Mumbai, Sept 19: Union Minister for Textiles, Shankersingh Wagela today said that the Government is making concerted efforts to improve the capacity, productivity and investment in the textile sector, so that it becomes the backnone of the Indian economy.

''The Government is committed to create an enabling and conducive atmoshere for the Indian textile industry to modernize and expand capacities. The various policies and procedures have been streamlined and made more export- friendly to enable them to compete more effectively in the international markets,'' Mr Vaghela said on the occasion of The Cotton Textiles Export Promotion Council's (TEXPROCIL) 52nd annual Export Awards function held here.

Mr Vaghela expressed confidence that the textile industry would continue to grow and play a vital role in creating more employment, enhance per capita income of the large workforce employed in the textile and allied industries, thereby ensuring egalitarian and efficient allocaiton of economic resources. There has been an upsurge of investment in texile sector. There has been an increase in investments in the textile sector during the last two-three years and the investment in the current is estimated to reach USD six billion. The industry is aiming for investments of USD 31 billion by 2010, thereby doubling India's share of the global trade.
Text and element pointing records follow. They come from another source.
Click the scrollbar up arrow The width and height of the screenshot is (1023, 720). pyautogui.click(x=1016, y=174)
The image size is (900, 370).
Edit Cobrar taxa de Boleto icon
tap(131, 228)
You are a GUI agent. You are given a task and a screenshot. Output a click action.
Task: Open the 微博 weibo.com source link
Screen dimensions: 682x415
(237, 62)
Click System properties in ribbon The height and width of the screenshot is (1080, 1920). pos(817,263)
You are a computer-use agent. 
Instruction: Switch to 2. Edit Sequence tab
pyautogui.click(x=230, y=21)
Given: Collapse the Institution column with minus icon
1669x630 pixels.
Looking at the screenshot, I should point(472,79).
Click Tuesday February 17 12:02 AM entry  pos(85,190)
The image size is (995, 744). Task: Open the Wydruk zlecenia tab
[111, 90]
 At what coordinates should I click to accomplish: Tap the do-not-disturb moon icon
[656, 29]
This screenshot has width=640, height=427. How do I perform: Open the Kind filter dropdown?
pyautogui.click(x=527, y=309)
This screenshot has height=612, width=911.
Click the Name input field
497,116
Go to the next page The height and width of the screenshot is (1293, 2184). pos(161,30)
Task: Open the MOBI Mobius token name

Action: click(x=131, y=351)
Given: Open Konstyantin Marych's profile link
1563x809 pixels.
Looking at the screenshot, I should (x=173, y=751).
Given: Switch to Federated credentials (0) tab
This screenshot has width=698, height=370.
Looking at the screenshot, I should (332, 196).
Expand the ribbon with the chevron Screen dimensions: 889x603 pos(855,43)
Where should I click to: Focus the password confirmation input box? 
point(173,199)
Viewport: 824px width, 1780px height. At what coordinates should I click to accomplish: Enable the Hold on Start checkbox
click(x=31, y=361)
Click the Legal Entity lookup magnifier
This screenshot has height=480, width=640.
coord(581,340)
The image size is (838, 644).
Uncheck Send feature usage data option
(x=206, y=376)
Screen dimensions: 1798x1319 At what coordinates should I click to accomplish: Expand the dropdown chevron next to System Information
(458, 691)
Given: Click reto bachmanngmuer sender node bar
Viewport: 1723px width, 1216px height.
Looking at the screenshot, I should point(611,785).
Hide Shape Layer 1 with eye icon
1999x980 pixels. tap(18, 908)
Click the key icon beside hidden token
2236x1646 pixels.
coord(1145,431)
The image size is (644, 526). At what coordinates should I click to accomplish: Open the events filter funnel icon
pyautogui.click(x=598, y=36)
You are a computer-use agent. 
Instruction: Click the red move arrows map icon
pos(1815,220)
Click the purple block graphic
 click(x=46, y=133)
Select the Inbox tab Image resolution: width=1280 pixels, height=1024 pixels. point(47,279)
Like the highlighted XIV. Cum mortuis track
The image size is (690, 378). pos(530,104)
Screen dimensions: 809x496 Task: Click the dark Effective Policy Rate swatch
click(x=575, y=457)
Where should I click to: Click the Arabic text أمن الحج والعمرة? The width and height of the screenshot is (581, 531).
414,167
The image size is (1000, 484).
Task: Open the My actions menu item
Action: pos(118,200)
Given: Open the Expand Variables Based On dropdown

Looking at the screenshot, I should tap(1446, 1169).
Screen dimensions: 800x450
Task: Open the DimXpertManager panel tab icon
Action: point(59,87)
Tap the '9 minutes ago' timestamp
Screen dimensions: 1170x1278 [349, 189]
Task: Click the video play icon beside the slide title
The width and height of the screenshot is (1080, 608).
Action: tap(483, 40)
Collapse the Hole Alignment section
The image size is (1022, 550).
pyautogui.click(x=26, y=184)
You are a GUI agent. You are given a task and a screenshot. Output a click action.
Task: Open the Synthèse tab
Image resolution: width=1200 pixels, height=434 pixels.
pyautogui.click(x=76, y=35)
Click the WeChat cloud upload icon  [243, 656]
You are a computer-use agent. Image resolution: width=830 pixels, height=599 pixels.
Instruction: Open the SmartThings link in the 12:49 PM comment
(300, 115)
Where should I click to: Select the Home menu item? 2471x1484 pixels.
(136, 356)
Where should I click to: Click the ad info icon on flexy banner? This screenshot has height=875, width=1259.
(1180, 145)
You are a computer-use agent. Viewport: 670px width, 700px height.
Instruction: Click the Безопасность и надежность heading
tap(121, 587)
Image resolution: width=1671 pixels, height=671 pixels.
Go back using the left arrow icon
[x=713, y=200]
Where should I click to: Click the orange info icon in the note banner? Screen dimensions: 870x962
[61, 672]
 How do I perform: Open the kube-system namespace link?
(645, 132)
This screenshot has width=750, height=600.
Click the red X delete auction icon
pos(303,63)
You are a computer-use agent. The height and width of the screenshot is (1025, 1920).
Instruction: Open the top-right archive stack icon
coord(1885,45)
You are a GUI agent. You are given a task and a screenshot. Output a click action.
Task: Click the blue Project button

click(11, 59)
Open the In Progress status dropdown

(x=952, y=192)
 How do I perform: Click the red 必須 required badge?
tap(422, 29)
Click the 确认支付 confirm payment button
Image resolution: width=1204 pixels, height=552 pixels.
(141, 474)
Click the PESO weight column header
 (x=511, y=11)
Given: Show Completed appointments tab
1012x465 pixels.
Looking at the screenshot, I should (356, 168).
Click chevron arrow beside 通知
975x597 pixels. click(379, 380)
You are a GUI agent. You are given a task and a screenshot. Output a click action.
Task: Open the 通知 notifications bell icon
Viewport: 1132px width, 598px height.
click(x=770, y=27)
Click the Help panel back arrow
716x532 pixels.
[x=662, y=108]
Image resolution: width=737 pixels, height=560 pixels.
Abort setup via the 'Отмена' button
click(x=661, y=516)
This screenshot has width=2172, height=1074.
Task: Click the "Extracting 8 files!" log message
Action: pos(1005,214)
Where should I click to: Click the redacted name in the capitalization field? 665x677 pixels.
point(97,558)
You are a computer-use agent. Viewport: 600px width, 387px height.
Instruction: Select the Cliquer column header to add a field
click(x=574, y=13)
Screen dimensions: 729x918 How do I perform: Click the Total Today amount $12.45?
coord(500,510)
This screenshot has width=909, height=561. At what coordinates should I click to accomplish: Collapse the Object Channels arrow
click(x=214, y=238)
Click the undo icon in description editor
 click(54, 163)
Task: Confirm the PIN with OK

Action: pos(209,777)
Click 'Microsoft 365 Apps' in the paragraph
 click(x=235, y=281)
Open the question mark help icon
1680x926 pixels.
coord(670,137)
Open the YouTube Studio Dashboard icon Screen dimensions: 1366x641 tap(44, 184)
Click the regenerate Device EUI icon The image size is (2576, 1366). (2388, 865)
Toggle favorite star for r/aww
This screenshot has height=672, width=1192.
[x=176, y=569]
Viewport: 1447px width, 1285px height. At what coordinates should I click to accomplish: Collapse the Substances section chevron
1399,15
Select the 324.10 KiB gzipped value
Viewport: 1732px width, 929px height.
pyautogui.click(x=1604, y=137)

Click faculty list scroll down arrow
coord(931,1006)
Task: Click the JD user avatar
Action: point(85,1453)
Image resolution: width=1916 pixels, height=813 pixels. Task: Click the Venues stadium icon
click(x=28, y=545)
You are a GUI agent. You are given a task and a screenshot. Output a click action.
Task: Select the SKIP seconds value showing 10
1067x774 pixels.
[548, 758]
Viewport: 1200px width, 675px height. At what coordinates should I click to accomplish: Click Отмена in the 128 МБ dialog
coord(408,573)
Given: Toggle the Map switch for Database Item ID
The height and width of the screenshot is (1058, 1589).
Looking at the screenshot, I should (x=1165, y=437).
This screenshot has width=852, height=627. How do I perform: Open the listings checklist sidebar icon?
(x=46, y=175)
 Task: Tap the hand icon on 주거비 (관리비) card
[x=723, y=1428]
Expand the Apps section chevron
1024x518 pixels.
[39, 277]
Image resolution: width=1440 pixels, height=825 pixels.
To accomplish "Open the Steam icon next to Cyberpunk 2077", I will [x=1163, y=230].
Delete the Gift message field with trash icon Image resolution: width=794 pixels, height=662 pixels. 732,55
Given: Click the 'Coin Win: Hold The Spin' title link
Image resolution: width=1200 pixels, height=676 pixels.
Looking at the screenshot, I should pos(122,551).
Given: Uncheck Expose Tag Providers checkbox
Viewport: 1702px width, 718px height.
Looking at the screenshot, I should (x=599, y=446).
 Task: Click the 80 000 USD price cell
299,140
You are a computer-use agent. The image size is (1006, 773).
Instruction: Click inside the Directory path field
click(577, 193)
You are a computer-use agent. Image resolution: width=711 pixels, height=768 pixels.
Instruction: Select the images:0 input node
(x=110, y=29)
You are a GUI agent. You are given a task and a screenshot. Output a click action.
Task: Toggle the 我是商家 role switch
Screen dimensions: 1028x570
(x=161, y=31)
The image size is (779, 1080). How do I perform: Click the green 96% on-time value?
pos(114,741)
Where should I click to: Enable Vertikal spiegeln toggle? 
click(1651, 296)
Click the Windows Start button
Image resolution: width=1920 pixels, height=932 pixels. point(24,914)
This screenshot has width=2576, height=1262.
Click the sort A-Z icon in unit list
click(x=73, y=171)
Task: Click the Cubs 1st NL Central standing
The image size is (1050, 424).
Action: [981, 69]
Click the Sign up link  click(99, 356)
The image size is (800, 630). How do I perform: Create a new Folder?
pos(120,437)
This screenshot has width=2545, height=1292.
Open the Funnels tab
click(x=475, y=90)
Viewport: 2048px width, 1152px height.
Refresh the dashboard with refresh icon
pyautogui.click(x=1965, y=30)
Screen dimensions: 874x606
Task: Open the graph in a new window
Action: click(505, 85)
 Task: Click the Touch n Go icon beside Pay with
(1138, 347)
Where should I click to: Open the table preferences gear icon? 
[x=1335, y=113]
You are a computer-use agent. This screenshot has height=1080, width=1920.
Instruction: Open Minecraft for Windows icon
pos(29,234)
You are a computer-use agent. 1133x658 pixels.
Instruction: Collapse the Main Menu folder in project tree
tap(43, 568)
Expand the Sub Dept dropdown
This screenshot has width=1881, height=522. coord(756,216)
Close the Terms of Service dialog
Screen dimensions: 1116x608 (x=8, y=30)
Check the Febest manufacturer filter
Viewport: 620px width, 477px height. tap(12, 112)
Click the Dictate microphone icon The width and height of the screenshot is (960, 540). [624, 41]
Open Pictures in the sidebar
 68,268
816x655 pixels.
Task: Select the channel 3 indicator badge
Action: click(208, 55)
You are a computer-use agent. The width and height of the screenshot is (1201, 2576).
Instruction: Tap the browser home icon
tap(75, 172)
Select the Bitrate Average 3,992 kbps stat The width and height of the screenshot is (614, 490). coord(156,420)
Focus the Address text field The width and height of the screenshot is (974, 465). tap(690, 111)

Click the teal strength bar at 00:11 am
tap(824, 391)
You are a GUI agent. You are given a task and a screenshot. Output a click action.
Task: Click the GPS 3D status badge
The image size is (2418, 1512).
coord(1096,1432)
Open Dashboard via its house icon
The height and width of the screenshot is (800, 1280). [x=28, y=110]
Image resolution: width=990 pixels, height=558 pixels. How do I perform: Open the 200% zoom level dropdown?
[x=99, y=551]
''The textile exports are on the path of higher growth. In the first year of quota regime of 2005-06, the textile exports have recorded a robust growth of 22 per cent and have touched a new milestone of USD 17 billion. India's growth in textile exports is led by the ready-made garments and cotton textile segments which together account for nearly 70 per cent of India's textile export basket. The cotton textile exports during the first year of quota free regime such as year 2005-06 have registered a robust growth of about 27 per cent.

''The growth in home textile articles is particularly significant as it represents the highest end of textile value chain. It is indeed heartening to note that the exporters are leveraging India's natural advantages in 'cottons' to garner a greater share of the global textile trade,'' Mr Vaghela said.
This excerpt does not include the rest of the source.